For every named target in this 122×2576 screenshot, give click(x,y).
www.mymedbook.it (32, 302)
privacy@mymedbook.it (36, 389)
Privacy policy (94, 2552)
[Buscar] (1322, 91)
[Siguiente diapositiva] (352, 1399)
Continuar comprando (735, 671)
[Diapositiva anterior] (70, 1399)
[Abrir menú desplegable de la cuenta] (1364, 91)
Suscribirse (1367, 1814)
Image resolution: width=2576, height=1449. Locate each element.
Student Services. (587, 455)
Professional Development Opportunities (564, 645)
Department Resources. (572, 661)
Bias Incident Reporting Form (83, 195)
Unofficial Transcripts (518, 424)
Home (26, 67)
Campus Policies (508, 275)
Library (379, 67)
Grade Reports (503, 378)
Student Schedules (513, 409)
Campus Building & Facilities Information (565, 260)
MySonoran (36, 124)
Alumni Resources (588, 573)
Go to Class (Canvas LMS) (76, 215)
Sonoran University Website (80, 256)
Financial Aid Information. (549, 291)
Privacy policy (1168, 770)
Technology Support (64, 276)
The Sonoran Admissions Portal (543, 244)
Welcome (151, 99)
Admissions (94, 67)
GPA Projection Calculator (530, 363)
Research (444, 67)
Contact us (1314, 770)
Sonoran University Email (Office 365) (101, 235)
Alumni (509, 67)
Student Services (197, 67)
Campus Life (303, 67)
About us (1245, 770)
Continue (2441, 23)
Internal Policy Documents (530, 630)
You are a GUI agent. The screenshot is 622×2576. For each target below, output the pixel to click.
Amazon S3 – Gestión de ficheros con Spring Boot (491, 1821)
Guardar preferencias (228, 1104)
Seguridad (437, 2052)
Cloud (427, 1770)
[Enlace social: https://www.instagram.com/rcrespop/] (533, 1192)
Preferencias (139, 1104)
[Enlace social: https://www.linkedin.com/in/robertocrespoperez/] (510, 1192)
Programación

++++++++

# TASK DESCRIPTION
Your reply must contain the line with "Welcome (151, 99)" and each later line of the material, word for word, and nothing else.

# RESULT OF THE EXERCISE
Welcome (151, 99)
Admissions (94, 67)
GPA Projection Calculator (530, 363)
Research (444, 67)
Contact us (1314, 770)
Sonoran University Email (Office 365) (101, 235)
Alumni (509, 67)
Student Services (197, 67)
Campus Life (303, 67)
About us (1245, 770)
Continue (2441, 23)
Internal Policy Documents (530, 630)
You are a GUI agent. The screenshot is 622×2576. For each target below, output the pixel to click.
Amazon S3 – Gestión de ficheros con Spring Boot (491, 1821)
Guardar preferencias (228, 1104)
Seguridad (437, 2052)
Cloud (427, 1770)
[Enlace social: https://www.instagram.com/rcrespop/] (533, 1192)
Preferencias (139, 1104)
[Enlace social: https://www.linkedin.com/in/robertocrespoperez/] (510, 1192)
Programación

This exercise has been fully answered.